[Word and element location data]
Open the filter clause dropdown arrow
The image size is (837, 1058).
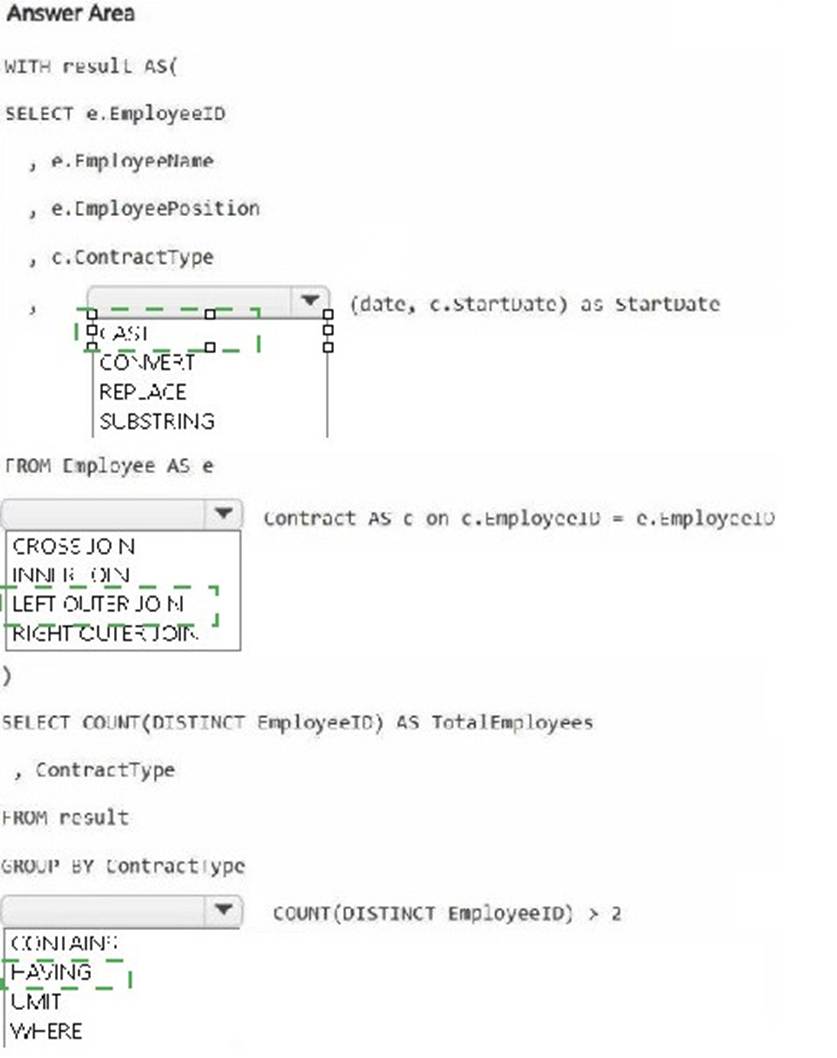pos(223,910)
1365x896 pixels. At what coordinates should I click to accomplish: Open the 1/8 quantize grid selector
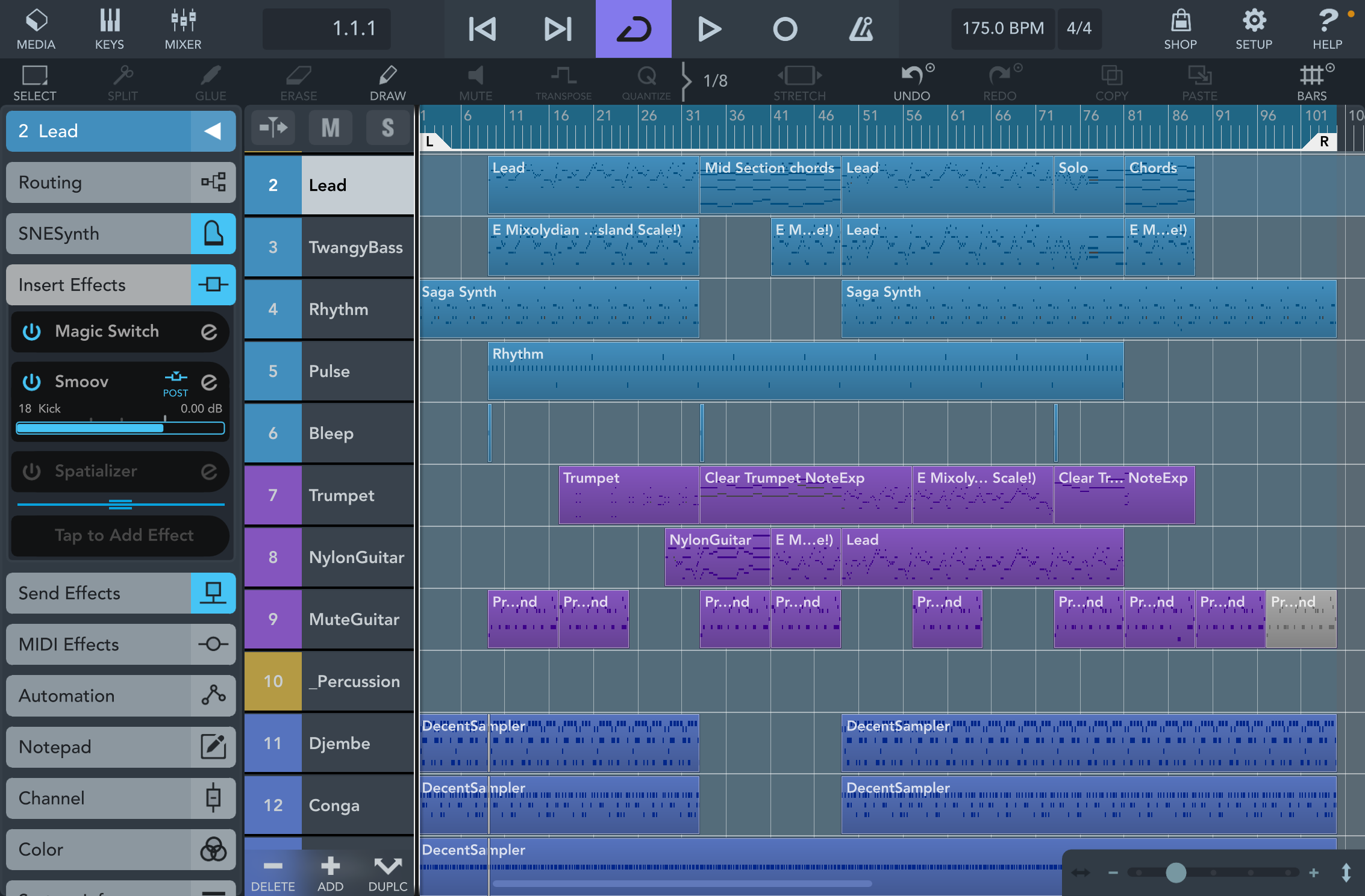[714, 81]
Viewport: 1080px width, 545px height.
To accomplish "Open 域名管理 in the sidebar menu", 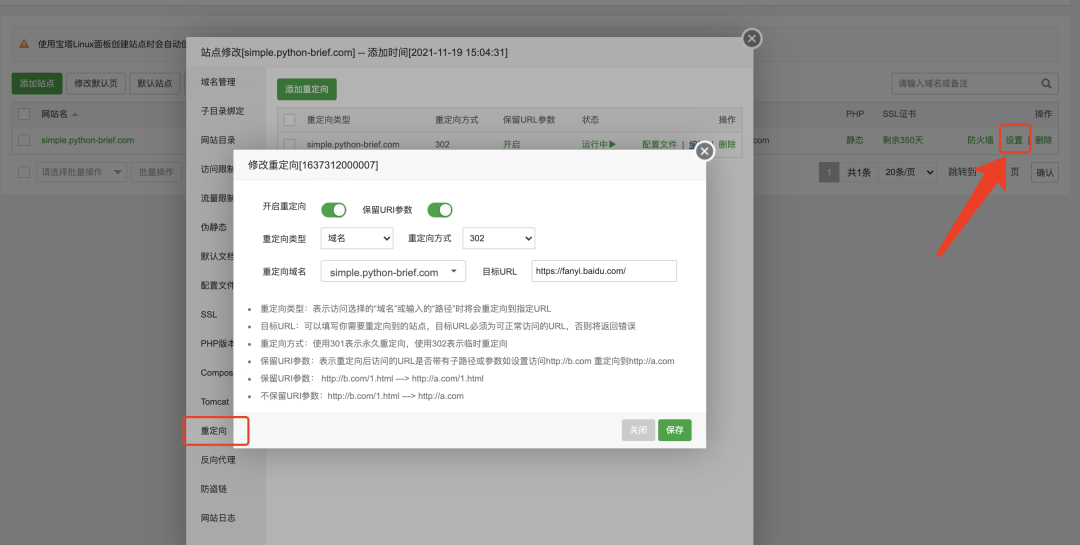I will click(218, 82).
...
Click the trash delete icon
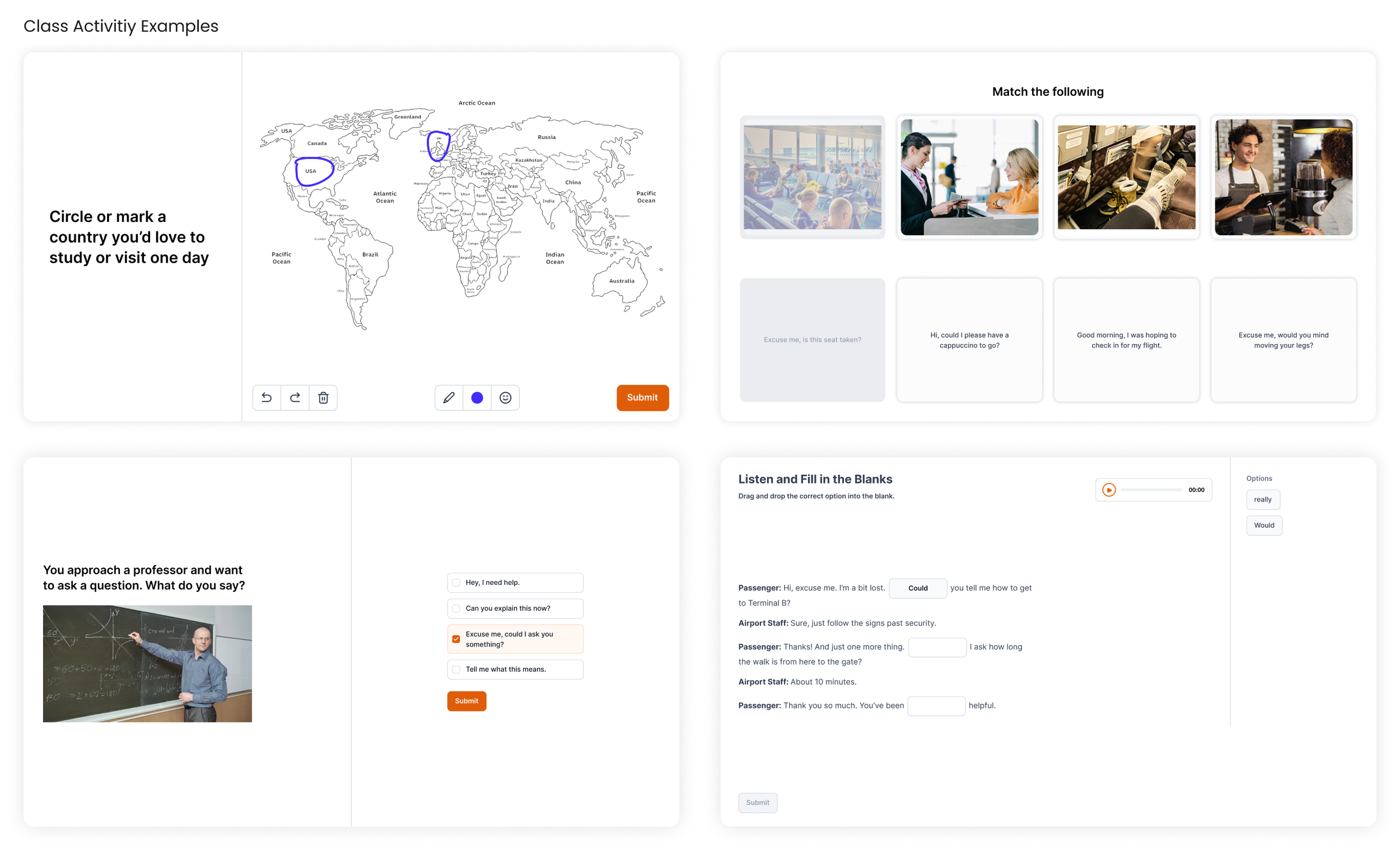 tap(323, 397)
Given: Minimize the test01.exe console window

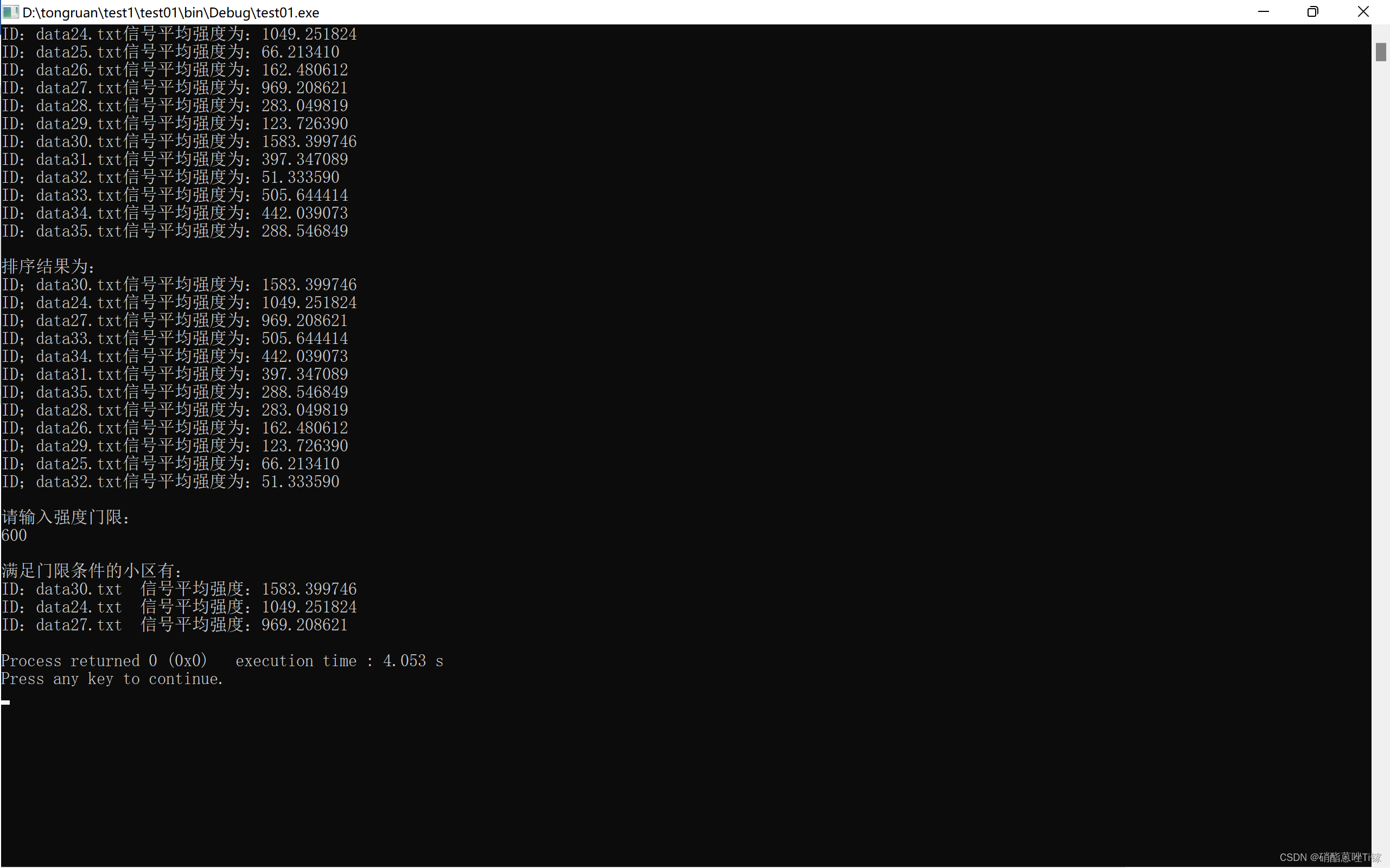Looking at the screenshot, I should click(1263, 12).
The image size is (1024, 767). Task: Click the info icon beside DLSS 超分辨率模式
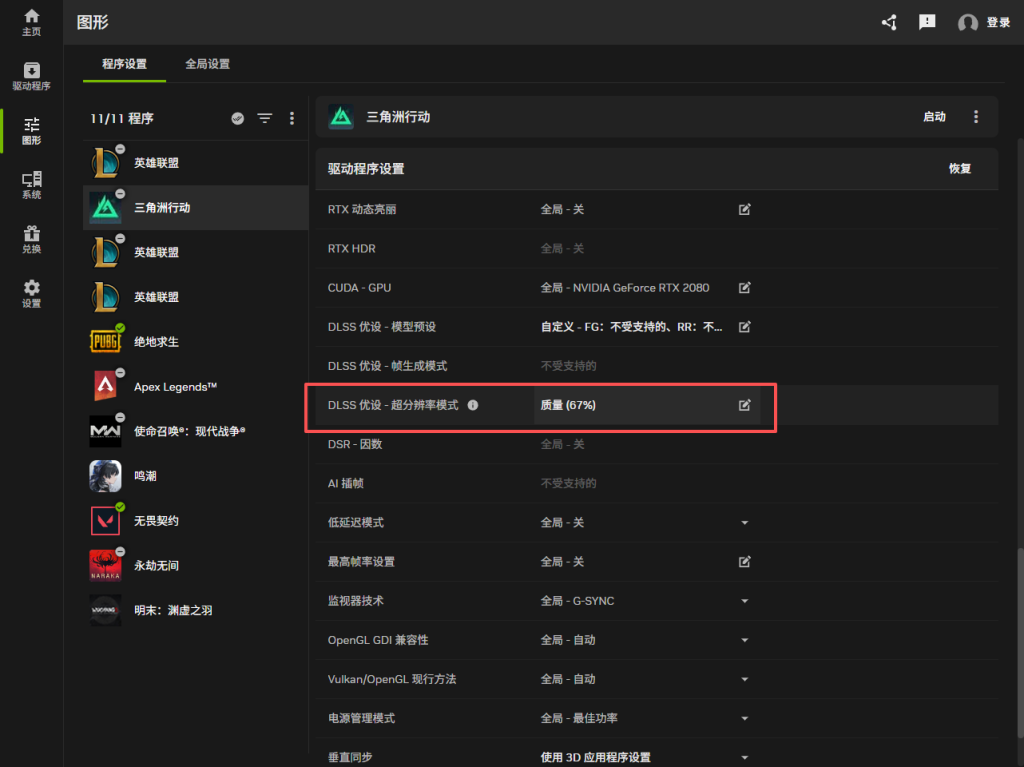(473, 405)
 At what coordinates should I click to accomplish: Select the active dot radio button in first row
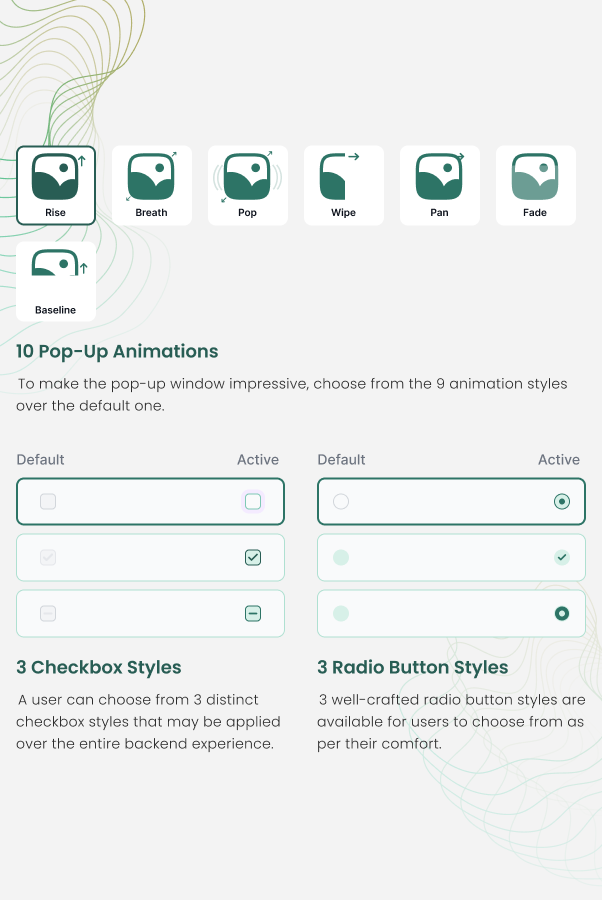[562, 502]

_Task prompt_.
Gather every line of the items above that contains the word "coordinates", and copy each one. Match the case exactly.

_Worked solution_.
1365x896 pixels. At what coordinates should I click to accomplish: Open the 1/8 quantize grid selector
 At what coordinates should I click to accomplish: Select the active dot radio button in first row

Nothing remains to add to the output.